:: Recorded data

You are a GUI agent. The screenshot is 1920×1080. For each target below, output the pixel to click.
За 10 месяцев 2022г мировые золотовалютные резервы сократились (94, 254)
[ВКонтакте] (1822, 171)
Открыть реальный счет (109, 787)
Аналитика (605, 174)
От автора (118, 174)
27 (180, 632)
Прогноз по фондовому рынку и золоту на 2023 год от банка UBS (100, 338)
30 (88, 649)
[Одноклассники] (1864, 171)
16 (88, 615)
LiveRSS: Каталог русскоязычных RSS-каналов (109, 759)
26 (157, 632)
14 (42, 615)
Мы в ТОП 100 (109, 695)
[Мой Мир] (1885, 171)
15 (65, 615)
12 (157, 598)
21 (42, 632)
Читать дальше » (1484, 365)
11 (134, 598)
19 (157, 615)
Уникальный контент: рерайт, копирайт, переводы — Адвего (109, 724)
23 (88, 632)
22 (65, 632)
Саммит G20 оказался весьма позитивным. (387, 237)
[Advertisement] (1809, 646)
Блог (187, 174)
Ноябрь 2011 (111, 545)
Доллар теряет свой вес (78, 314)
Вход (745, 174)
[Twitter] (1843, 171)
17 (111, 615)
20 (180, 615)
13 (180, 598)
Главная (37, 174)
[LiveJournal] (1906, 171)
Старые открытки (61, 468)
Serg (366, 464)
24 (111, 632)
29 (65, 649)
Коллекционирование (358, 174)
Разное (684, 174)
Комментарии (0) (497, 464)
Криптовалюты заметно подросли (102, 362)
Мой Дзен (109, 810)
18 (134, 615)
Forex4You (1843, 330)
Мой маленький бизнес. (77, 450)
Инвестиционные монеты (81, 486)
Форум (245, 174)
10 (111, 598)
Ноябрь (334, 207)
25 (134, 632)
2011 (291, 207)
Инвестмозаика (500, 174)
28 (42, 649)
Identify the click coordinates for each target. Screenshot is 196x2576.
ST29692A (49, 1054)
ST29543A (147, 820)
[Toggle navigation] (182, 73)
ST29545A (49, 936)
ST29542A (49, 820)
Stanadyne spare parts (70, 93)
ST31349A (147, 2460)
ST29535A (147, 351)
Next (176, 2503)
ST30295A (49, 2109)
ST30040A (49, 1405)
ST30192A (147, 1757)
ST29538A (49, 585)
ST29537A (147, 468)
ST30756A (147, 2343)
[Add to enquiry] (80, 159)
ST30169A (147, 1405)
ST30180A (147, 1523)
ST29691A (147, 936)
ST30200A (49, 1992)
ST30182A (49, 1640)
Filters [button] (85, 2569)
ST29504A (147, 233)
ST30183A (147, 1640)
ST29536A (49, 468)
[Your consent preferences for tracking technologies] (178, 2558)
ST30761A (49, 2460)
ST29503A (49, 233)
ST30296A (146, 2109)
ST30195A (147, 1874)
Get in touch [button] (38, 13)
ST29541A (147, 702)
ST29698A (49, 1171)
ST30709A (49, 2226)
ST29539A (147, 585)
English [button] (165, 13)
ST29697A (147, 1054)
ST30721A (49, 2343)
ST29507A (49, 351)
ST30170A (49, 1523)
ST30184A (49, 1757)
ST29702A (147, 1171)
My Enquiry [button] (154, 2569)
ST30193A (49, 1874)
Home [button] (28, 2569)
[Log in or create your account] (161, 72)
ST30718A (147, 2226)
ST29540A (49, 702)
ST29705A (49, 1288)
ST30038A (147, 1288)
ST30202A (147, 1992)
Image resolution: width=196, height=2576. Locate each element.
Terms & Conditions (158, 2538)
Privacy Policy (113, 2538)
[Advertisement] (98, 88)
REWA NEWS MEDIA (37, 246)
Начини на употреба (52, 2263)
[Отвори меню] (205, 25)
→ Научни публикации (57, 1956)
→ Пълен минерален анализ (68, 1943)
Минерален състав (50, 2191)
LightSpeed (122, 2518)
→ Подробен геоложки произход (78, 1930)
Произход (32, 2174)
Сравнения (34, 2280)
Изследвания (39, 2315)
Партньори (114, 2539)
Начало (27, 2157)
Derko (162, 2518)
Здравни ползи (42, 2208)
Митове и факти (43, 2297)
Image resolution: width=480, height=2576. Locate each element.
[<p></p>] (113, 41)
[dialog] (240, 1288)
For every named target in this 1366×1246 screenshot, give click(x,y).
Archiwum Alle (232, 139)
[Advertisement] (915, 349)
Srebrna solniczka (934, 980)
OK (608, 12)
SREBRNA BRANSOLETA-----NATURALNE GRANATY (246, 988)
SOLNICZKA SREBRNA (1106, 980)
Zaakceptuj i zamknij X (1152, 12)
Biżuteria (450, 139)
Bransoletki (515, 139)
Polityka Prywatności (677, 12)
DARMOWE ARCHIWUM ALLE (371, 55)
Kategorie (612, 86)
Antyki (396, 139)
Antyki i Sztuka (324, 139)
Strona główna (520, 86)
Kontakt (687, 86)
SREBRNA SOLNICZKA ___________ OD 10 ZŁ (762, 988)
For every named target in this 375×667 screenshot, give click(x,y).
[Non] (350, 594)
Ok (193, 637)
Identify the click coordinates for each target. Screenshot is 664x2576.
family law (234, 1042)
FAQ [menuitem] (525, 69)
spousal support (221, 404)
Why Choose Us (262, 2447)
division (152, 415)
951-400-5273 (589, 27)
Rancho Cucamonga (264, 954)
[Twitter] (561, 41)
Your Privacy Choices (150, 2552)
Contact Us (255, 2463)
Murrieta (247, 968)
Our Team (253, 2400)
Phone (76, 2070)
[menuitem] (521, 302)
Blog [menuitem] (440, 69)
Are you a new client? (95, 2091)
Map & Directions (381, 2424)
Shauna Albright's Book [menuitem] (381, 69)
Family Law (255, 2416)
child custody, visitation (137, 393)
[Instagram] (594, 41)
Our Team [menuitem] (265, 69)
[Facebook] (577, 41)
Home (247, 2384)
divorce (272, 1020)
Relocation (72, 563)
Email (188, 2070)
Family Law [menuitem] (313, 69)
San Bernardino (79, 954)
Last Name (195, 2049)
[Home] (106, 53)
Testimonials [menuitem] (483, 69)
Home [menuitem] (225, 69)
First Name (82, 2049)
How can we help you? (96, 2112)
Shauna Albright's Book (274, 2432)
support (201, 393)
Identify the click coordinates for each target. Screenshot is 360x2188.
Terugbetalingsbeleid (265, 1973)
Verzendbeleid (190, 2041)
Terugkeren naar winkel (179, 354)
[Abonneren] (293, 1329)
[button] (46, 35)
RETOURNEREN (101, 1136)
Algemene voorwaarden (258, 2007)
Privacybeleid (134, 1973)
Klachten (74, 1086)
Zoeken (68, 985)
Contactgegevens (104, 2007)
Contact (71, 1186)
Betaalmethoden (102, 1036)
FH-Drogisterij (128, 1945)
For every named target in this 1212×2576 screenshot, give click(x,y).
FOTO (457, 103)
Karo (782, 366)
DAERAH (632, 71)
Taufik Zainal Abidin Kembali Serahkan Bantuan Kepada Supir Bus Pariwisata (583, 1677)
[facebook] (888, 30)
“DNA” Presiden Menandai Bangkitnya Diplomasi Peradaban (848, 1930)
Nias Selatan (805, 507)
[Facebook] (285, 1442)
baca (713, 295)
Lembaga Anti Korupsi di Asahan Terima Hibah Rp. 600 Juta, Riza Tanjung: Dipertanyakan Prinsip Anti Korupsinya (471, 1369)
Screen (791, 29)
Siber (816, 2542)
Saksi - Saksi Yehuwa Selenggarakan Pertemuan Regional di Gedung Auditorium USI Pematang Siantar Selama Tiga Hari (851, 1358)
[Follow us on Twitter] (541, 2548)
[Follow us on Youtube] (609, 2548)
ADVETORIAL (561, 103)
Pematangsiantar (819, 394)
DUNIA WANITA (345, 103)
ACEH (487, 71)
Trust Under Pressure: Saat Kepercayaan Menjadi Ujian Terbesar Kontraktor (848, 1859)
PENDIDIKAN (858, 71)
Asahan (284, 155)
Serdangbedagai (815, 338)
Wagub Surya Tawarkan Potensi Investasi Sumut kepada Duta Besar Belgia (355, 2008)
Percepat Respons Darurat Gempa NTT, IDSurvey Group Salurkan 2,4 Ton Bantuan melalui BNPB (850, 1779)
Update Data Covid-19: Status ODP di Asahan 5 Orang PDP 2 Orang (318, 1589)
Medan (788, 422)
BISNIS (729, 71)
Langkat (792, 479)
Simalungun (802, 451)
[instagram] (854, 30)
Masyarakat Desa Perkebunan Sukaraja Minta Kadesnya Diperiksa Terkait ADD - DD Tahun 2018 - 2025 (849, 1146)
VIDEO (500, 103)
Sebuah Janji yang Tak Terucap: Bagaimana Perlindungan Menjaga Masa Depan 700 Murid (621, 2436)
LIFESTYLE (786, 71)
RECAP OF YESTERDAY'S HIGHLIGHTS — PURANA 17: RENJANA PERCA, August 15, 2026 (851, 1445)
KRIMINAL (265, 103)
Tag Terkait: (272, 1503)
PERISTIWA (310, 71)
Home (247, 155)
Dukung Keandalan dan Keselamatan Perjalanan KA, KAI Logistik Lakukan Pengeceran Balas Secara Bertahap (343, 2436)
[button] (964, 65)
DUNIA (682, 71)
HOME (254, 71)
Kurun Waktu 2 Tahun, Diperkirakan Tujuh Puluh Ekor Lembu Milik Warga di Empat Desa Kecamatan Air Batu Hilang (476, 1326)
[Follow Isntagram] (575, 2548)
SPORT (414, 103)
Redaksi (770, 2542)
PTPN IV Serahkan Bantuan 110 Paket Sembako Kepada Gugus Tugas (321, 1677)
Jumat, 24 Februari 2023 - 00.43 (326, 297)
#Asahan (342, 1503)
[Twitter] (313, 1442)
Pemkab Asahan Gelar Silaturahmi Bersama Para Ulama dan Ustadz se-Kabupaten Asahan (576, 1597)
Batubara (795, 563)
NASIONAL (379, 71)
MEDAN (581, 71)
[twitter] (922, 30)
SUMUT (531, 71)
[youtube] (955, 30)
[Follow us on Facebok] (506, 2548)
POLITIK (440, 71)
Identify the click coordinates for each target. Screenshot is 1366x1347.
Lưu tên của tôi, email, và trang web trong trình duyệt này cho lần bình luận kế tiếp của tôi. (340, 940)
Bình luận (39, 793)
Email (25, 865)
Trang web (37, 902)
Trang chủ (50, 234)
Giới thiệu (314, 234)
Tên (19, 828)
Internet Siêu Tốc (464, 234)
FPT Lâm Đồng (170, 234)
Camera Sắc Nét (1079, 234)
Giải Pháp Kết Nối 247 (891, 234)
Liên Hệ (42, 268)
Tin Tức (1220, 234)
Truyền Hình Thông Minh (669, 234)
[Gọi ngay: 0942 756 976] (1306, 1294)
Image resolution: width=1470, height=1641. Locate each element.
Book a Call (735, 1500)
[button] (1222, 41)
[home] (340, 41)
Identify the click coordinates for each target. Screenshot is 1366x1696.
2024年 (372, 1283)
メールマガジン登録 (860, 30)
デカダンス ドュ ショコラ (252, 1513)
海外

::::

Prompt
In the data above, find the line that contains "division (152, 415)" and the line that contains "Family Law [menuitem] (313, 69)". Repeat exactly those lines and every line between them, and only those.

Task output
division (152, 415)
951-400-5273 (589, 27)
Rancho Cucamonga (264, 954)
[Twitter] (561, 41)
Your Privacy Choices (150, 2552)
Contact Us (255, 2463)
Murrieta (247, 968)
Our Team (253, 2400)
Phone (76, 2070)
[menuitem] (521, 302)
Blog [menuitem] (440, 69)
Are you a new client? (95, 2091)
Map & Directions (381, 2424)
Shauna Albright's Book [menuitem] (381, 69)
Family Law (255, 2416)
child custody, visitation (137, 393)
[Instagram] (594, 41)
Our Team [menuitem] (265, 69)
[Facebook] (577, 41)
Home (247, 2384)
divorce (272, 1020)
Relocation (72, 563)
Email (188, 2070)
Family Law [menuitem] (313, 69)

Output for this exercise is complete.